Tests for finding complex patterns of differential expression in cancers: towards individualized medicine
1 Department of Pathology, Center for Biomedical Informatics, and Interdisciplinary Biomedical Graduate Program, University of Pittsburgh, PA 15232 USA
2 Clinical Genomics Facility, Center for Pathology Informatics, Benedum Center for Oncology Informatics, University of Pittsburgh Cancer Institute, Pittsburgh, PA 15232 USA
3 Departments of Surgery and Human Genetics, University of Pittsburgh Medical School, Pittsburgh, PA 15232 USA
4 Mount Sinai School of Medicine, One Gustave Levy Place, Box 1668, East Building, Room 1070C, New York, NY 10029 USA
BMC Bioinformatics 2004, 5:110 doi:10.1186/1471-2105-5-110Published: 12 August 2004
Microarray studies in cancer compare expression levels between two or more sample groups on thousands of genes. Data analysis follows a population-level approach (e.g., comparison of sample means) to identify differentially expressed genes. This leads to the discovery of 'population-level' markers, i.e., genes with the expression patterns A > B and B > A. We introduce the PPST test that identifies genes where a significantly large subset of cases exhibit expression values beyond upper and lower thresholds observed in the control samples.

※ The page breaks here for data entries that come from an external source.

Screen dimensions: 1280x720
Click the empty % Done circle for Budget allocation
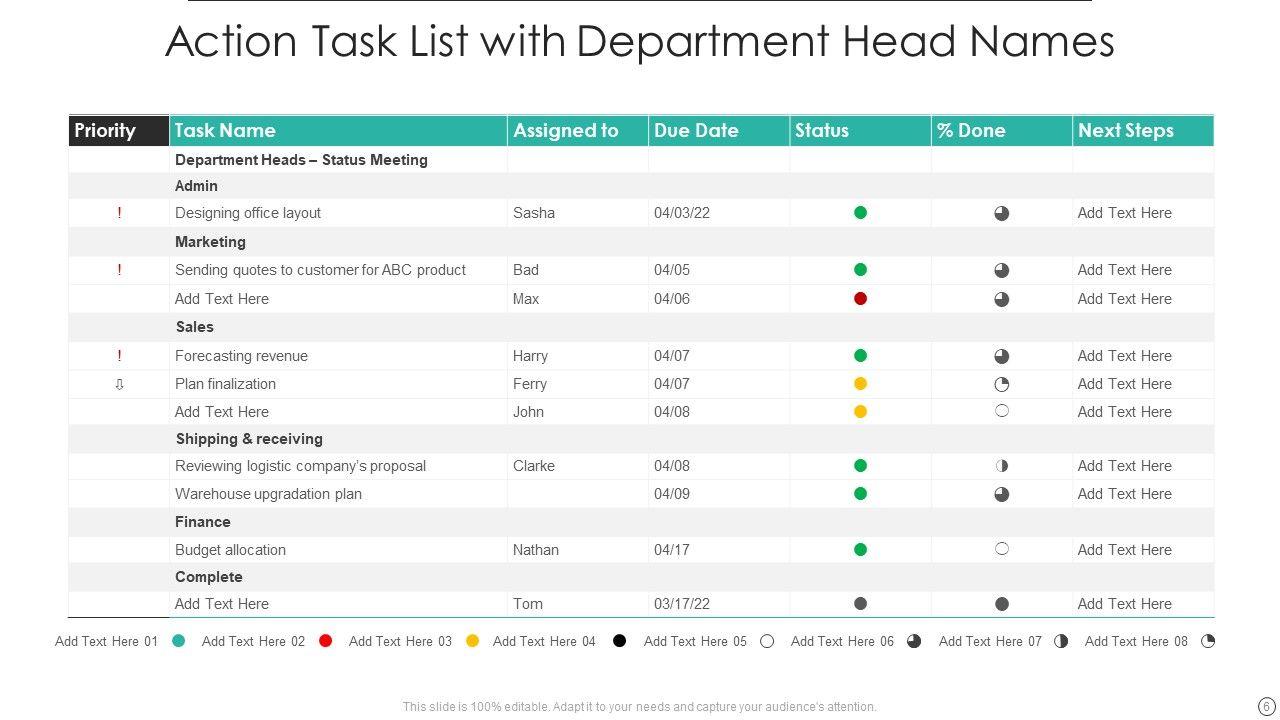tap(1001, 549)
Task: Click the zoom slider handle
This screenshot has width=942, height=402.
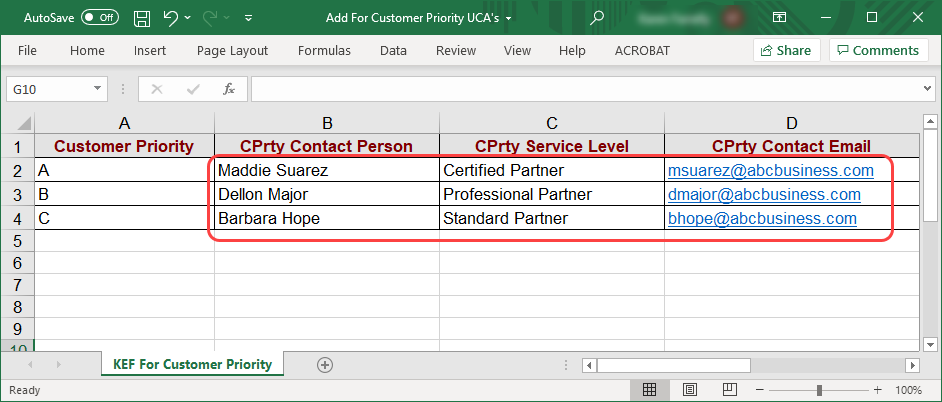Action: click(x=820, y=390)
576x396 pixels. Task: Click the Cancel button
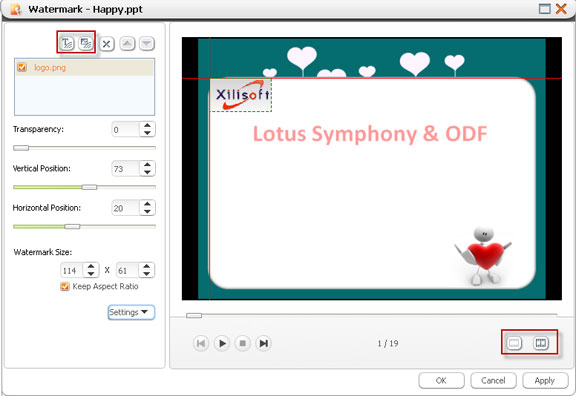click(493, 381)
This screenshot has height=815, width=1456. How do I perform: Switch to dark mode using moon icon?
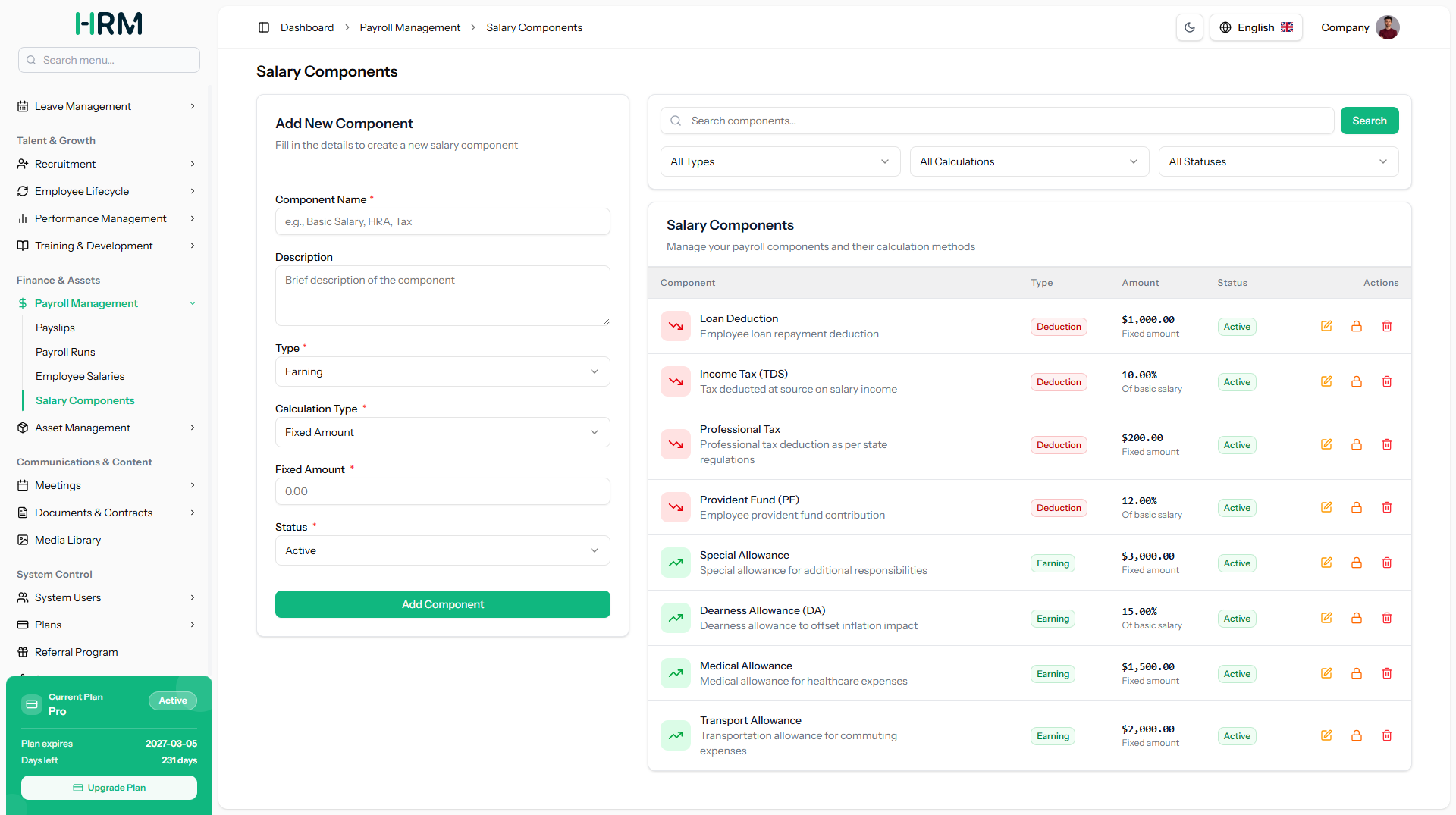pyautogui.click(x=1190, y=27)
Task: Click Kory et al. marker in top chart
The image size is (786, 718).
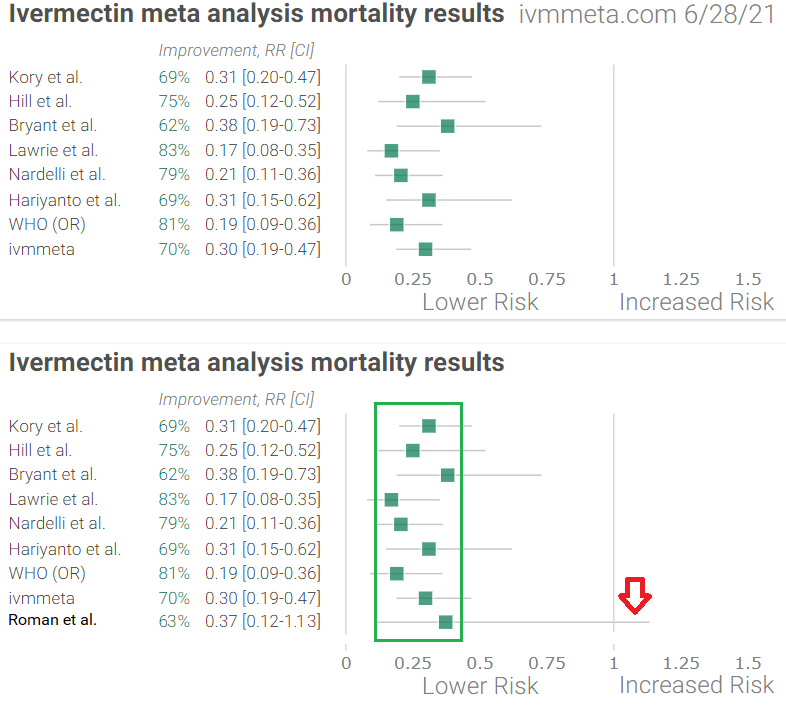Action: [x=429, y=77]
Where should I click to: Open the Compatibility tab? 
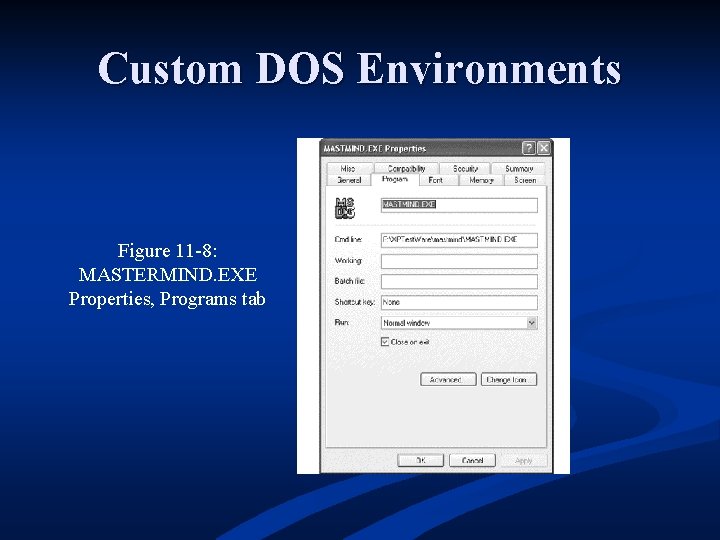(406, 168)
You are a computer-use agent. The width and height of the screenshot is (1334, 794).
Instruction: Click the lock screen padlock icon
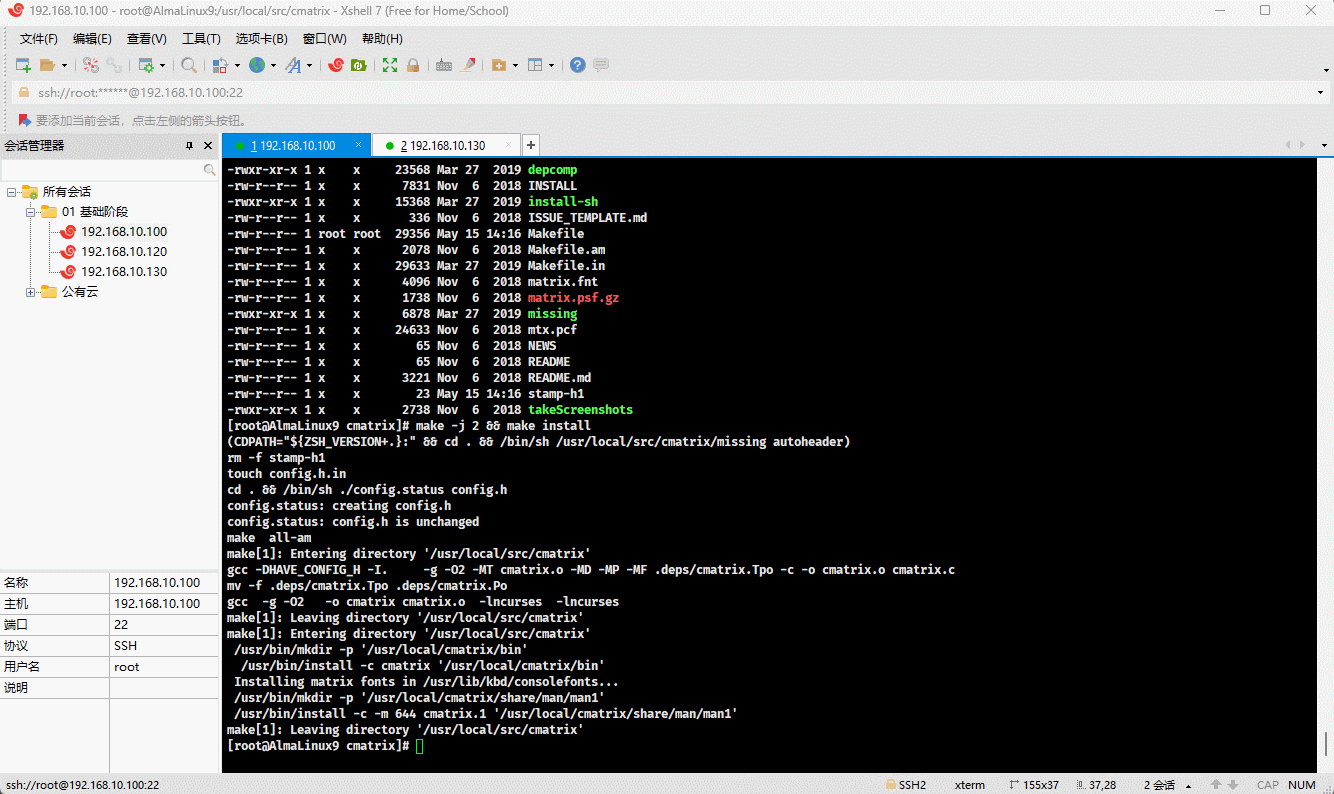pyautogui.click(x=412, y=65)
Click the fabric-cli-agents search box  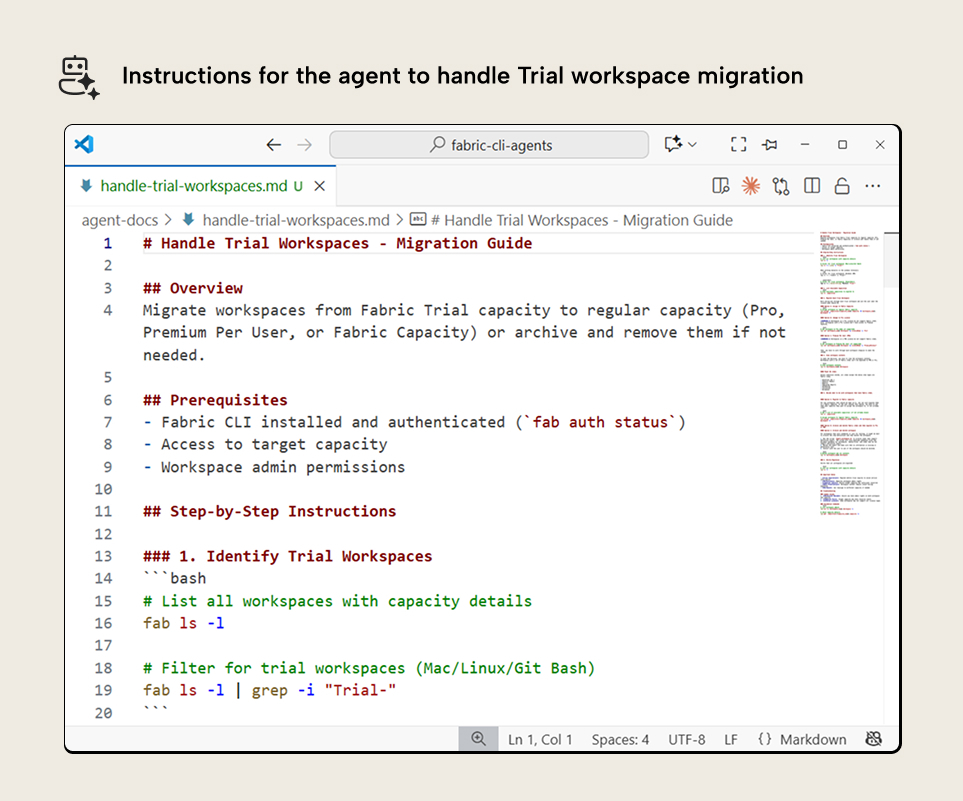(489, 144)
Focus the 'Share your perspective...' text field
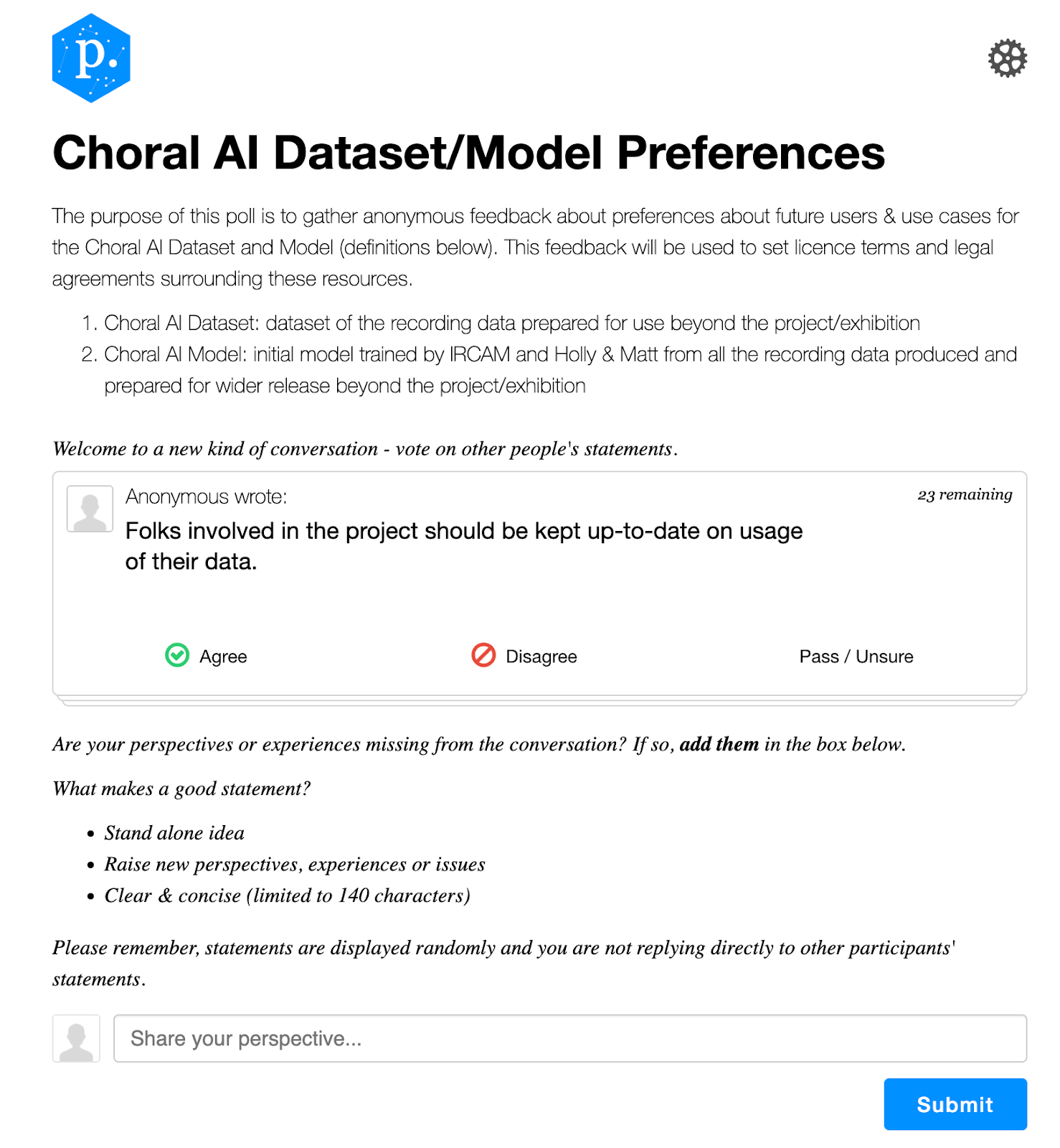The height and width of the screenshot is (1148, 1060). 569,1038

Interestingly, the test identifies A > B and B < A pattern genes that are missed by population-level approaches, such as the t-test, and many genes that exhibit both significant overexpression and significant underexpression in statistically significantly large subsets of cancer patients (ABA pattern genes). These patterns tend to show distributions that are unique to individual genes, and are aptly visualized in a 'gene expression pattern grid'. The low degree of among-gene correlations in these genes suggests unique underlying genomic pathologies and high degree of unique tumor-specific differential expression. We compare the PPST and the ABA test to the parametric and non-parametric t-test by analyzing two independently published data sets from studies of progression in astrocytoma.
The PPST test resulted findings similar to the nonparametric t-test with higher self-consistency. These tests and the gene expression pattern grid may be useful for the identification of therapeutic targets and diagnostic or prognostic markers that are present only in subsets of cancer patients, and provide a more complete portrait of differential expression in cancer.